In this blog post we look at a few reasons why you should be backing up your Microsoft 365 environment.
Your Data. Your Responsibility.
Microsoft’s sole responsibility is the security and availability of the infrastructure platform that provides the Microsoft 365 service and to ensure this is available as stated in their SLA’s. Microsoft are not responsible for your data, I’ll say it again, Microsoft are not responsible for your data. The data belongs to you, you are responsible for it and that includes protecting it.
Data Protection Principles
Basic data protection principles state that you should hold at least one copy of your backup data at a location away from the primary data copy, so using 365 to backup (or provide a level of recovery) from itself is a straight-forward violation of this principle. So, whilst we’re not saying that Microsoft 365 can’t provide any level of recovery natively, we think it’s common sense to want to keep a backup copy away from the primary service.

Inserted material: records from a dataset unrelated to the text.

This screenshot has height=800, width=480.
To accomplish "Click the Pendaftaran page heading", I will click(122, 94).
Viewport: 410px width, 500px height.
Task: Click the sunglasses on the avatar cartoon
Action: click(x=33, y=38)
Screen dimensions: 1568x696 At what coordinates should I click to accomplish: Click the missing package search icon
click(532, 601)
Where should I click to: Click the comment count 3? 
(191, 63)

Where once talk around Microsoft 365 protection was a low priority in discussions around backup and data protection, it has now become the same priority as on-premise workloads and other Azure, AWS and Google Cloud services.

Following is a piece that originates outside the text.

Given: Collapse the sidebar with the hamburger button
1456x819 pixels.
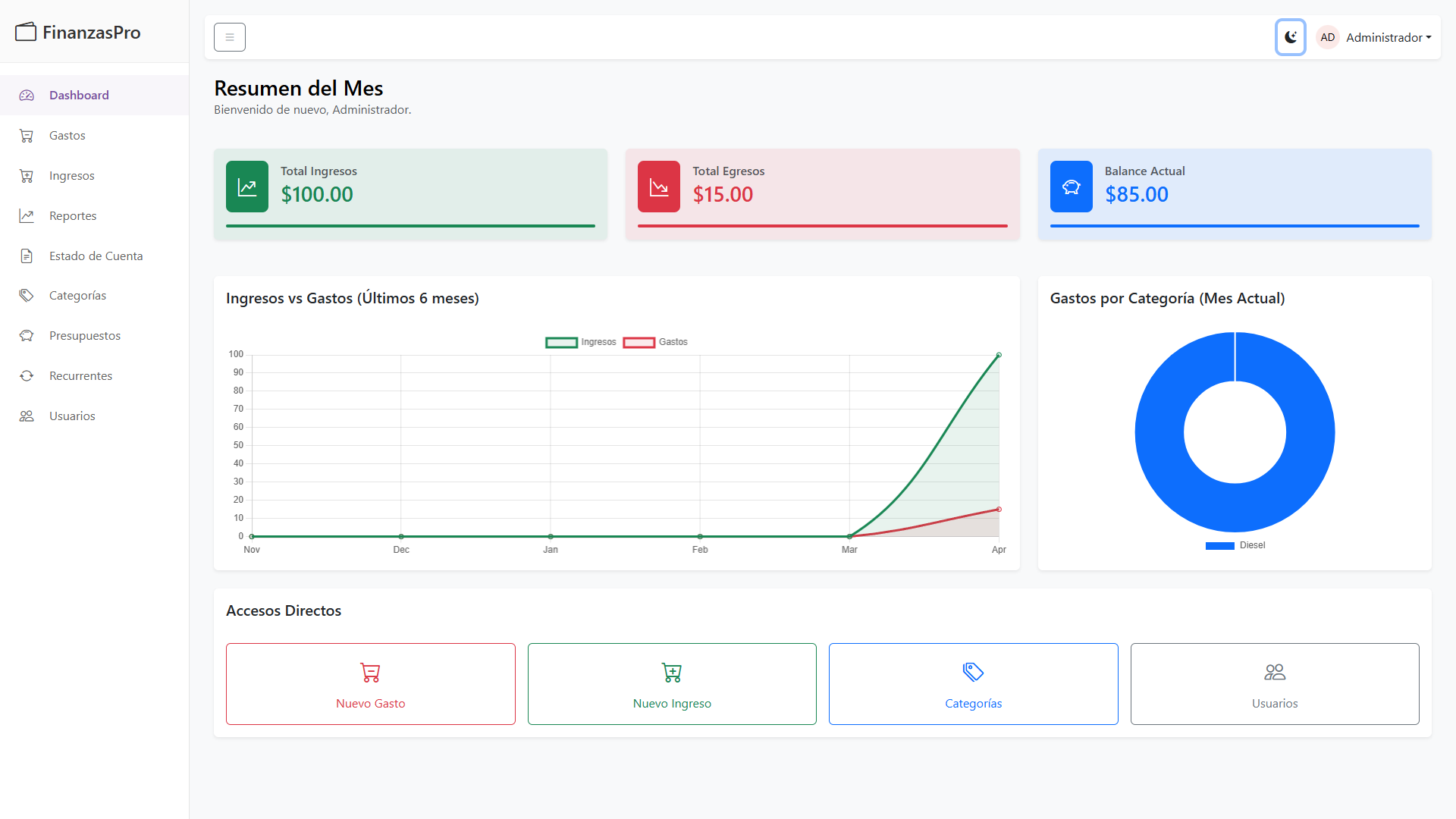Looking at the screenshot, I should point(230,37).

One of the biggest drivers for this change is the ever-looming threat of ransomware. Accidental deletion and recovery of data is one thing (which can be accomplished to some degree using native features) but recovering from encrypted mailboxes is an entirely different scenario. We’ve seen some scary simulations of how easily an attacker can gain access to an Azure AD (and subsequently Microsoft 365) environment given the right scenario.
You should check your Azure Enterprise Apps/App Registrations, if you haven’t got your security settings configured correctly, it might be possible for any user to authorize a third-party app access to your directory. It’s a short step from here to gain access to a mailbox and encrypt everything.

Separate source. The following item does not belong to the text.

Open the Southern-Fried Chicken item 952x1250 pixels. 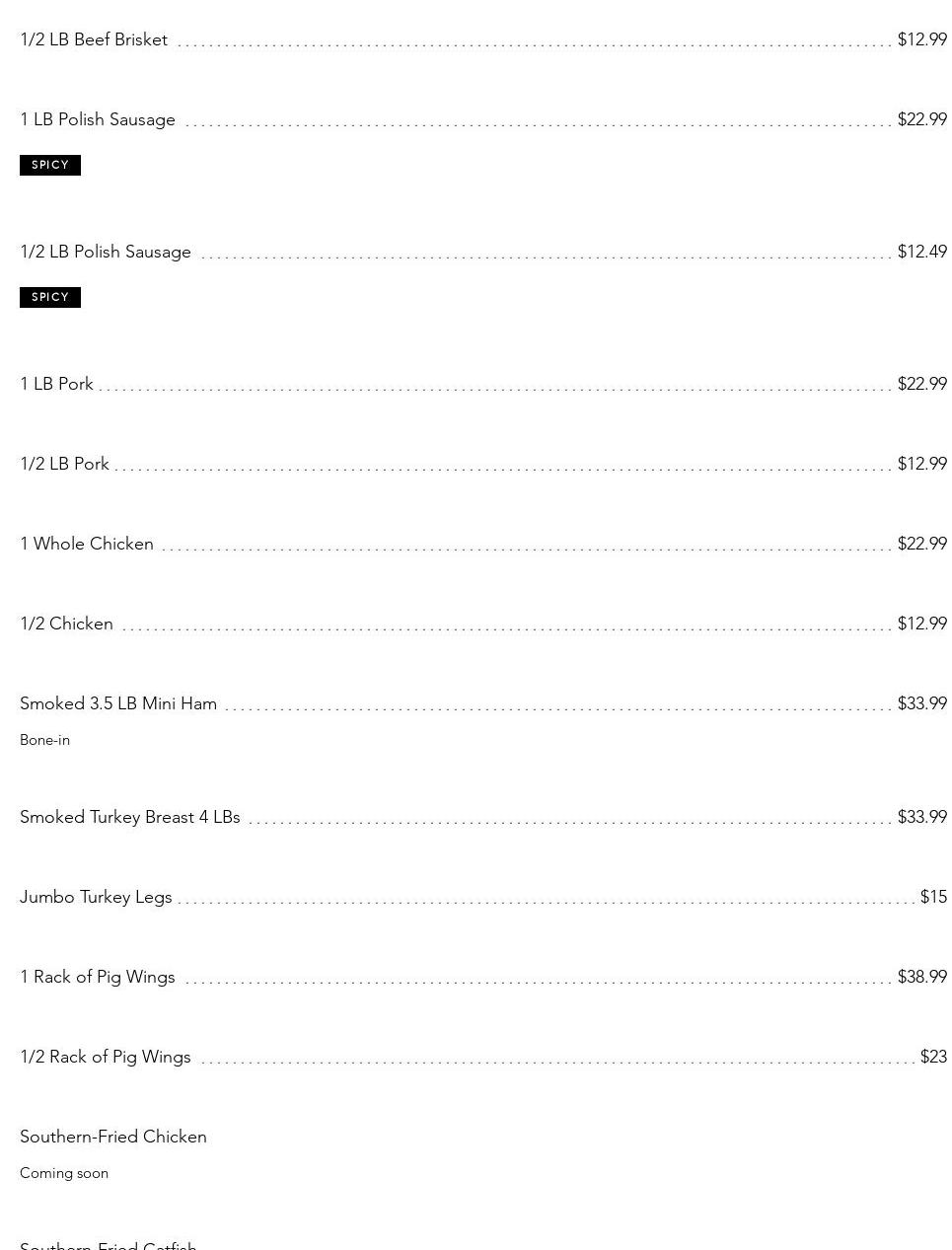click(x=113, y=1137)
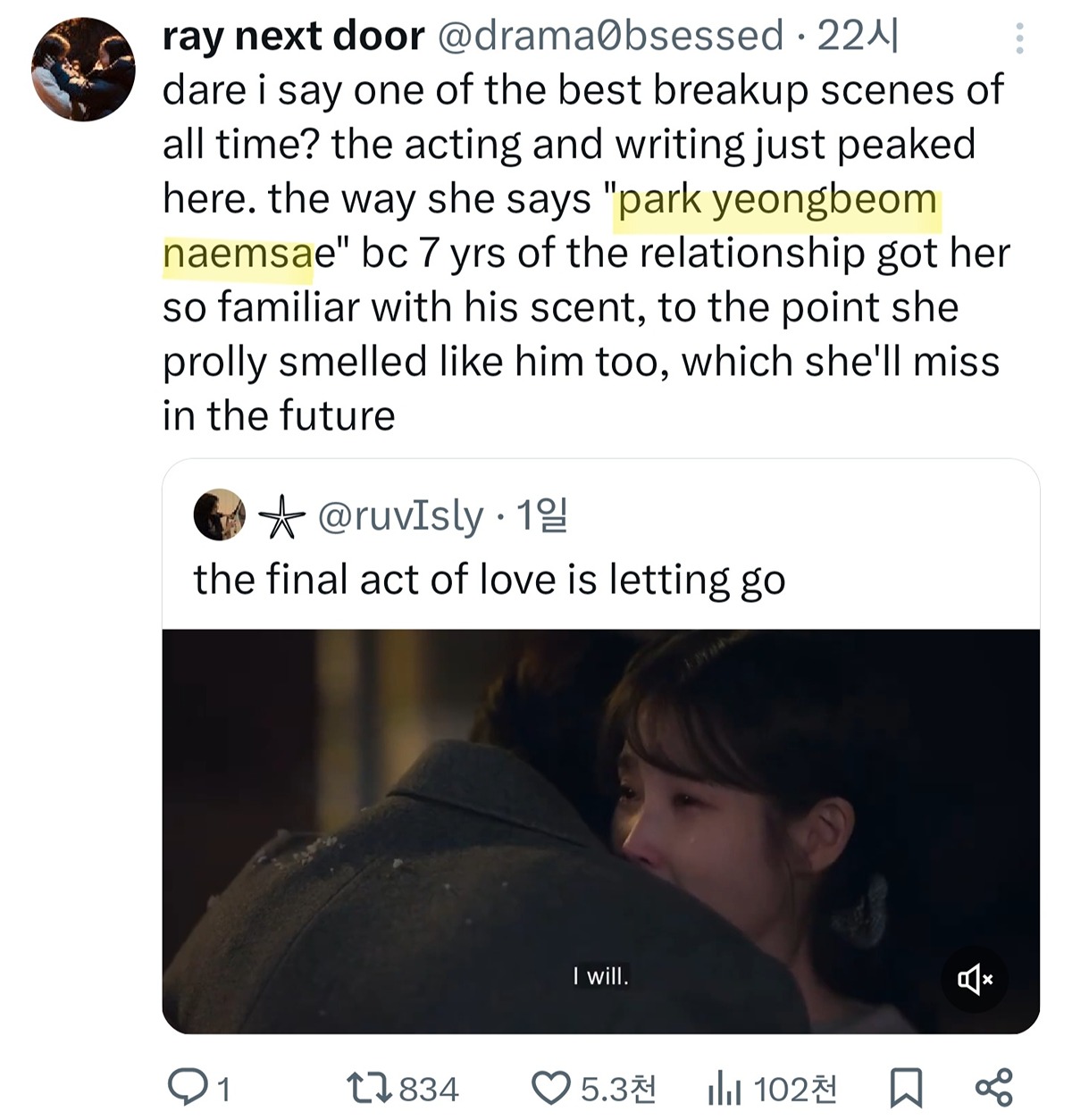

These types of attacks can damage a business on so many different levels, from reputation and financial loss to ongoing operational issues due to data loss.
Backing up your Microsoft 365 environment and holding the data externally can help protect you against this threat by providing you with a copy of your data and a method to recover in the worst-case scenario.
Native Features & Complexity
One thing to be clear on when we talk about backing up Microsoft 365 is that we’re not saying there are no native features available to help you protect your data against several different use cases, because there are features such as retention policies, legal hold, in-built immutability (license dependent), preservation lock, versioning etc. which can help. However, many of these assume that you have your Microsoft 365 environment configured optimally and have all these features configured and adjusted to suit your specific needs. This configuration can be complex, or you just might not have the time to learn about it.
As with any backup solution, it's a form of insurance policy, a way of protecting against known – but also unknown, threats to your data. You should consider the points we’ve talked about in this article carefully when deciding whether Microsoft 365 backup is something your organisation should be doing.